* **ABOUT THIS EXERCISE**: In the concert review below, condense the paragraph that begins "Two competition alumni" into a short bulleted list that keeps its main facts.

* **QUOTED PASSAGE**:

Music

Nicola Benedetti, LSO St Luke’s, review: a knock-out, electrifying performance



The BBC’s Young Musician of the Year competition returns to our screens this weekend for its much-delayed 2020 finale. Banished to BBC Four, it’s looking increasingly like special-interest viewing rather than the mainstream event it once was. So what? If you’re looking for a real answer, then this concert from the London Symphony Orchestra is it: a showcase of what happens when you get children into classical music, and what happens when they grow up.

Two competition alumni – both still in their early 30s – are front and centre here. Grammy-winning violinist Nicola Benedetti has become a household name since her teenage win. Mark Simpson may be less familiar, a prodigious talent who remains the only musician to walk away with both BBC Young Musician and Young Composer awards.

It’s as a composer that Simpson is best-known now, thanks to works like his oratorio The Immortal (which won a South Bank Award), and the opera Pleasure, set in a Liverpool nightclub. The big draw here is the world premiere of his lockdown project: a new Violin Concerto for Benedetti.

In a pre-performance conversation she describes it as “epic”. It’s no overstatement. The piece is 40 minutes of adrenaline – a mixture of that charged lyricism we saw in Simpson’s Cello Concerto, big rhythmic grooves and the kind of fidgety, furious virtuosity that could give a soloist sleepless nights.

The harmonic language is conventional enough, but Simpson manages to combine the elements into shapes that feel new. There’s a pervasive melancholy; modal scales nod to middle-Europe and beyond, poured out in song-like lines and yelping slides that bring the best out of Benedetti – a storyteller whose opening lament comes wrapped in little shivers of gong, bluesy muted trumpets and whispering strings.

These elements are remixed as the work progresses. Percussion sounds dry up and become the hollow knock of the tam-tam, setting the pulse for two big dance-driven movements. The closing Tarantella is almost Broadway in its gloss (the LSO brass sound a million dollars), syncopated beats hit harder and faster until we burn out in a final blaze.

I’m not sure I’ve ever heard Benedetti play better. Huskily urgent, coaxing in the slow movement’s melody, elsewhere she’s all sinew and intent and ferocity, guiding us through Simpson’s densest passages with the intelligence of her phrasing. It’s electrifying viewing – both a performance and a concerto that are here to stay.

And how clever to pair it with Tchaikovsky’s Symphony No 6 – that great wrestle between life-force and inevitable death.

Gianandrea Noseda’s Pathetique has less tension than some, releasing where others twist the knife, but the connection is obvious. Tchaikovsky’s battle ends in surrender, Simpson’s in explosive refusal: it’s a stand-off that makes for a knock-out concert.

* **SUPPLIED INFORMATION**:
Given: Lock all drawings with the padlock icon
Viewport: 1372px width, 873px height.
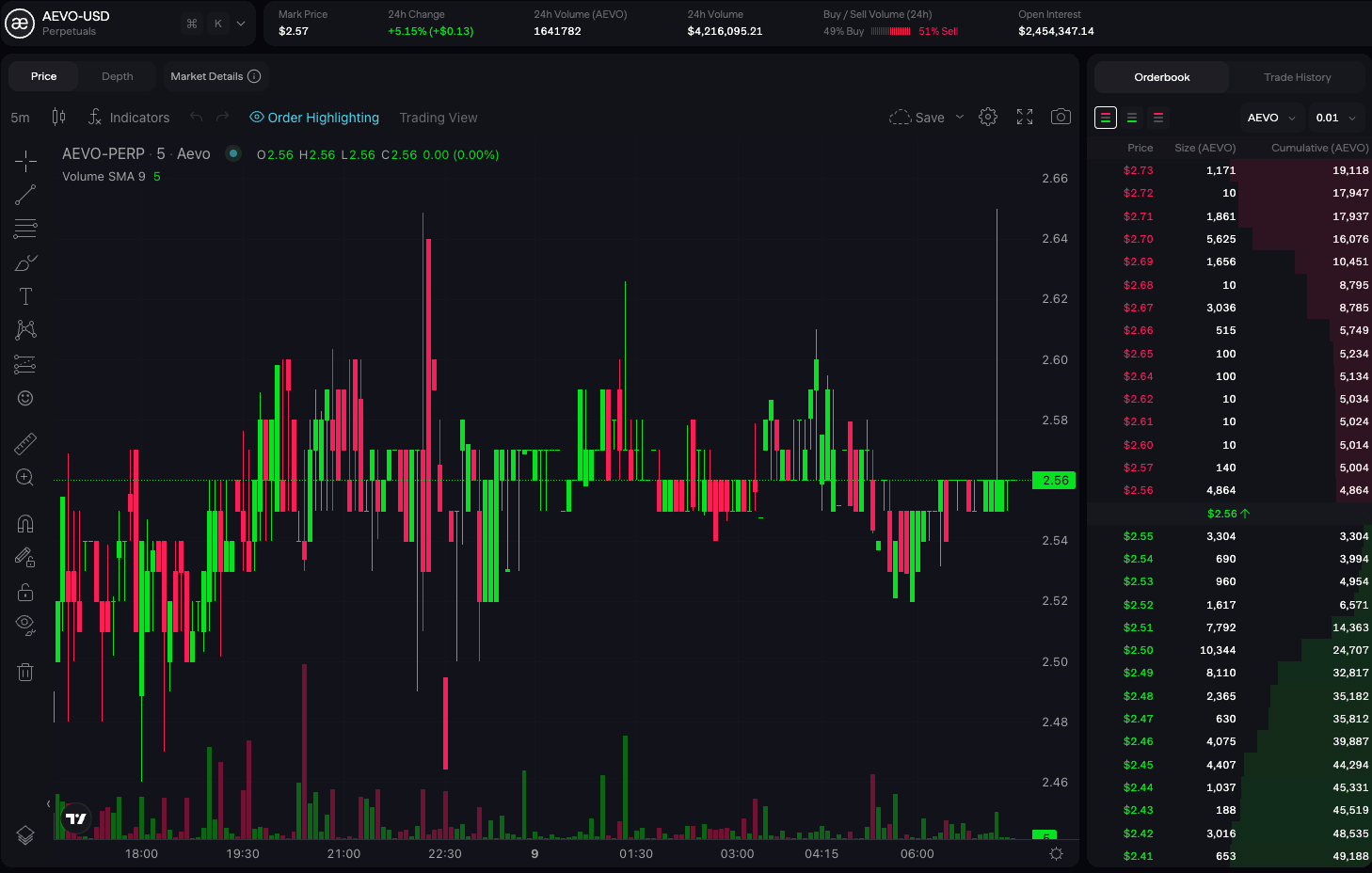Looking at the screenshot, I should [x=24, y=592].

* **ANSWER FOR THIS EXERCISE**:
- Two alumni of the BBC Young Musician competition, both in their early 30s, are at the center of the concert.
- Nicola Benedetti is a Grammy-winning violinist who has become a household name since her teenage win.
- Mark Simpson is less familiar, but he is a prodigious talent and the only musician to win both the BBC Young Musician and Young Composer awards.